• [PROBLEM SET]:
**A.** Decide whether each statement below agrees with the Franz Stampfl biography. Answer yes or no for each, quoting the words of the biography that decide it.
(i) When Stampfl returned to Australia in 1955, no other professional coach was working in the country.
(ii) Stampfl gave up coaching after a car accident left him a quadriplegic.
(iii) Stampfl was made a Member of the Order of the British Empire in 1968.
**B.** Using the Franz Stampfl biography, answer each question on its own line, marked (i), (ii) and (iii) to match.
(i) How many hours a day did Stampfl train as a skier?
(ii) What was the name of the ship that took Stampfl to Australia?
(iii) In which event and at which Games did Ralph Doubell win in world record time?
**C.** Summarize the Franz Stampfl biography in three sentences.

• [PAGE EXTRACT]:

Franz Stampfl was first a competitive skiier, and as a skiier, he was used to training six to eight hours every day. So when he moved into athletics, in the 1930s, the teenage Stampfl was shocked by the very small amount of training that was customary in the track and field sports at that time, and how little was understood about training.
After the 1936 Berlin Olympics, he made up his mind not to stay in Austria and departed to England ensuring all his ideas about athletics stopped at that time, until in 1938 when the Anschluss took place. He made an application to the Home Office and in order to stay in England, he approached the Amateur Athletic Association who then offered Stampfl a coaching job.
Stampfl then moved to Northern Ireland. When the Second World War broke out, he returned to England, thinking he might be able to join the Royal Air Force, however, when he arrived in Liverpool, he was immediately pounced on by the MI5, the police and the army, who arrested him as an enemy alien. After time in several internment camps, he was sent onto a ship, ‘The Dunera’, with about 3000 others to come out to Australia.
At the end of the war, Stampfl returned to England, and coached Roger Bannister to the world’s first sub-four minute mile, using his scientific system of ‘interval training’ which took more than 20 years to put into practice for the first time. According to Stampfl, “It gives you better control, it gives you an idea what you are doing, whether you do enough or whether you do too little or whether you do too much, and that to my mind, also makes an enormous difference.”
Stampfl returned to Australia in 1955, and coached dozens of successful athletes, based at Melbourne University and had an enormous effect on Australian athletics. He was the only professional coach in Australia at the time. He guided a significant proportion of Australian athletes to world prominence in the 60s and 70s. Among those athletes were Ralph Doubell who won the 1968 Mexico City Olympics 800m in world record time, Olympic finalists Tony Sneazwell, Alan Crawley, and Commonwealth champions Peter Bourke, Suzanne Howland, Judy Peckham and Gael Martin.
He had an enormous impact on the development of field events in Australia through his tremendous drive and enthusiasm. He introduced biological and physiological approaches to running and mechanics to throwing.
Stampfl spent the last 15 years of his life in a wheelchair, after a car accident left him a quadriplegic, although such was his determination that he continued to coach.
In 1981, Stampfl was made a Member of the Order of the British Empire (MBE) for his services to athletics.

• [DATASET EXTRACT]:
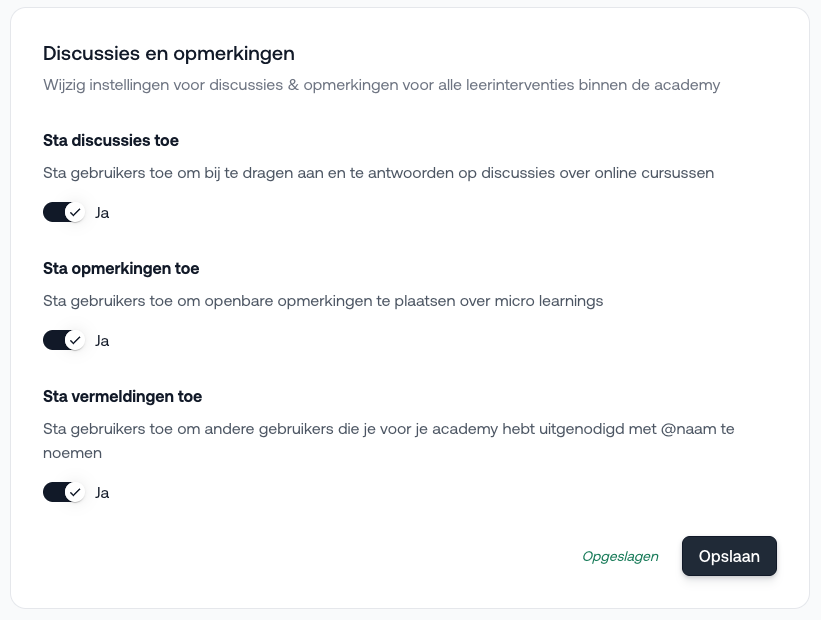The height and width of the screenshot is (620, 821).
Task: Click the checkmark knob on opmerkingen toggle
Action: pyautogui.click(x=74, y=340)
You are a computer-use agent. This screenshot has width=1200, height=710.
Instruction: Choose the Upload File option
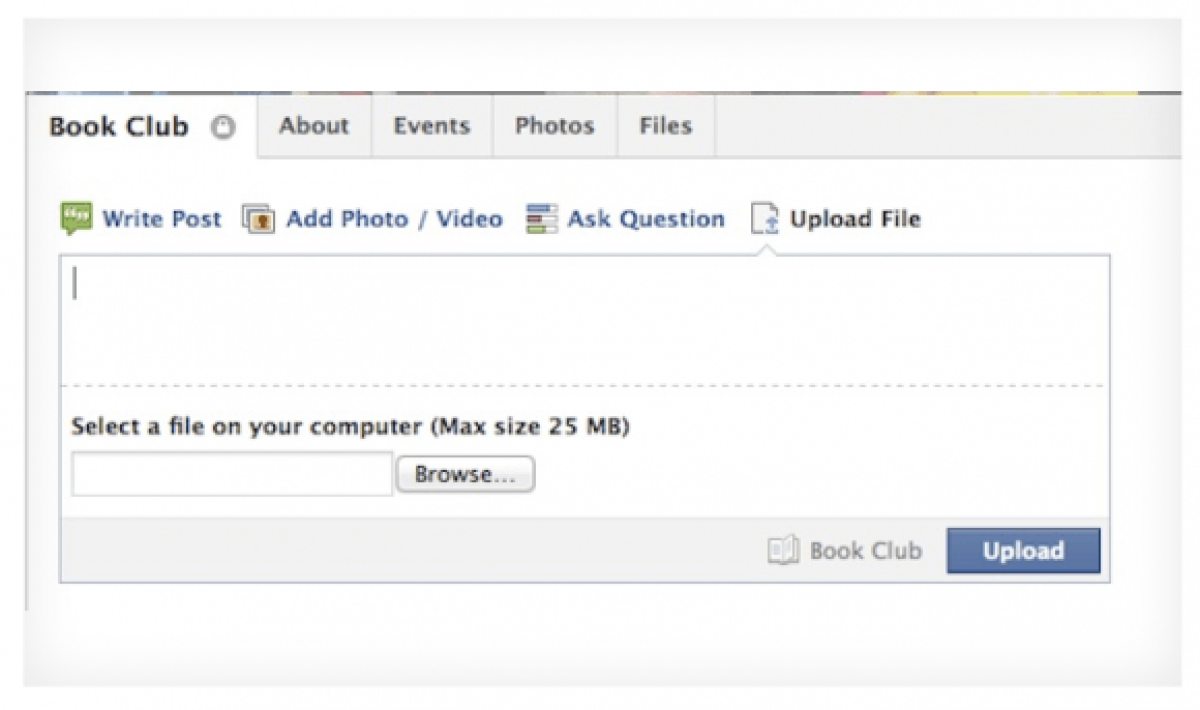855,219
==
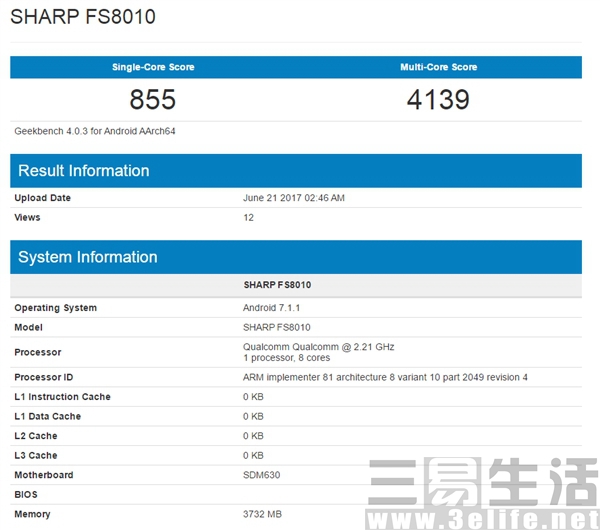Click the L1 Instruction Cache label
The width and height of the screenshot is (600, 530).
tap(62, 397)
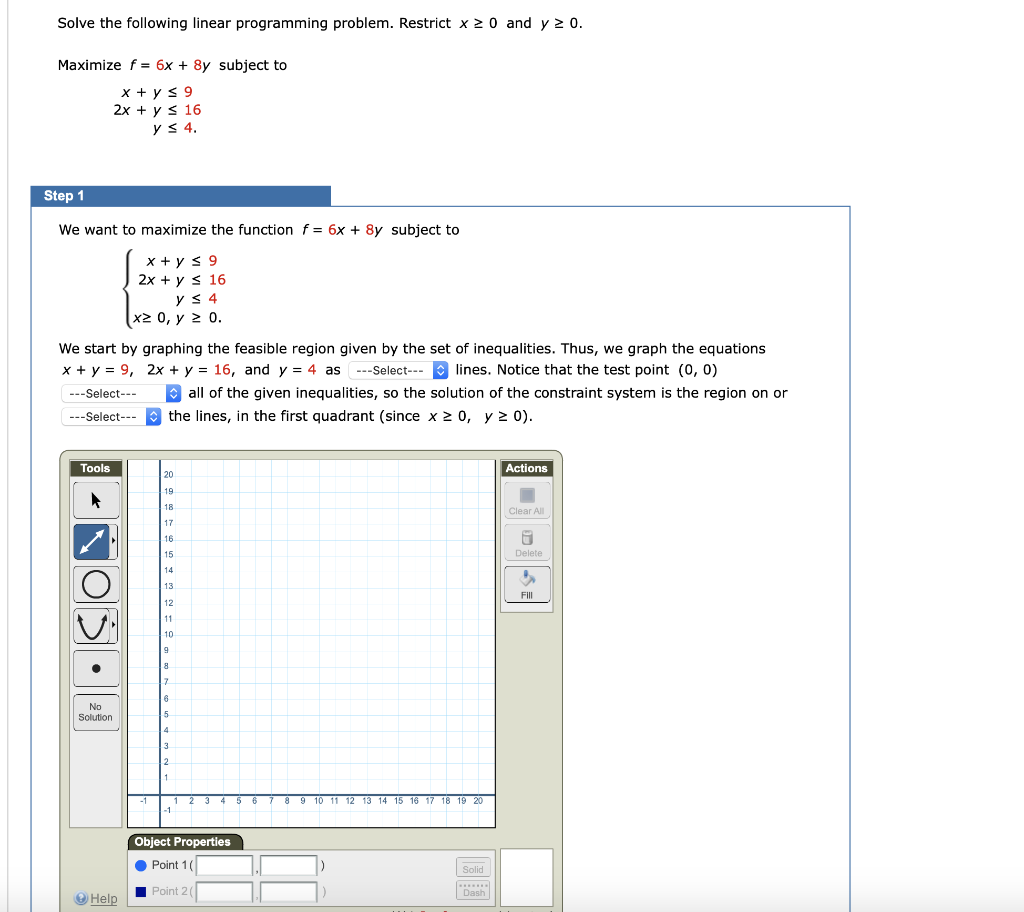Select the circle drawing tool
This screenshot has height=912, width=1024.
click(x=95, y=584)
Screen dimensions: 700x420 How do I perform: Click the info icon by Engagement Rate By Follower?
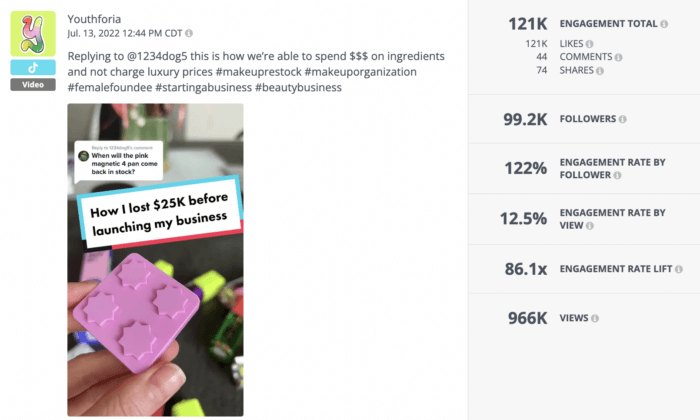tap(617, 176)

• [SOLUTION LIST]:
**A.**
(i) Yes: "He was the only professional coach in Australia at the time."
(ii) No: "such was his determination that he continued to coach."
(iii) No: "In 1981, Stampfl was made a Member of the Order of the British Empire (MBE) for his services to athletics."

**B.**
(i) Six to eight hours.
(ii) The Dunera.
(iii) The 800m at the 1968 Mexico City Olympics.

**C.** Franz Stampfl was a skier used to long daily training who moved into athletics in the 1930s and later went to England, where the Amateur Athletic Association offered him a coaching job. When the Second World War broke out, he was arrested as an enemy alien and sent to Australia on the ship "The Dunera," and after the war he returned to England and coached Roger Bannister to the world's first sub-four minute mile using interval training. Back in Australia from 1955, he coached dozens of successful athletes from Melbourne University, kept coaching after a car accident left him a quadriplegic, and was made an MBE in 1981 for his services to athletics.